Devika Brandt

AT TWENTY-TWO

 
(after Larry Levis)
 

That year? I smell it mostly in the smoke of one long joint
after another in parked cars next to emptied pools
on summer days, days that burned into night, believing
one turn of the key and I could drive away.

Inside, the wicker chair wrapped its wings around me,
and the voice that slunk across my windowsill
when I lay in bed at night, hands over my ears, dropped
soft obscenities: Suck me, you’ll like it too,

show me your cunt, come on girl—the breathy voice
my skin could never quite forget, in bathrooms
where I scrubbed my palms and underneath the nails.
Still, when I trembled, the trembling knew his name.

I hated my flesh then, and most evenings drove
my car for ice cream at convenience stores.
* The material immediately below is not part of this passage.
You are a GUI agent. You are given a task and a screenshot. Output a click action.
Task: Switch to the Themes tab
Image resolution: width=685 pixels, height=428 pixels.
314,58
I was so ashamed
I chose different shops, concealing my identity.
Sometimes the day would pass in sleep without my caring,

and the dog from the pound cowered in front of me.
I tried to love her anyway, though it was nothing I knew,
her short brown fur lifted or her head lowered and ready
for the kick. I never did. She saddened me

then. I held on to no one. We lived a side by side
existence that’s common to those expecting little,
like men with burlap bags who raid the garbage bins
and lie in doorways or sprawled on sidewalks

like refuse dropped. I knew no hard gray
life like theirs. Still the sun cracked the ground
each day, and burned that measly stripe of grass—
the asphalt must have felt like lava to the dogs

who picked their way across to find a wrapper
flattened to a fence. Maybe a half-eaten sandwich,
its layers of loneliness. Bologna, hardened toast.
The grease smeared their muzzles. They never shared.

And the night I touched my doorknob and it fell off
in my hand, the chairs tipped onto their backs,
my bicycle partway out the kitchen door, kickstand down.
Rings, cash, safety. No one. The dark and the lamp.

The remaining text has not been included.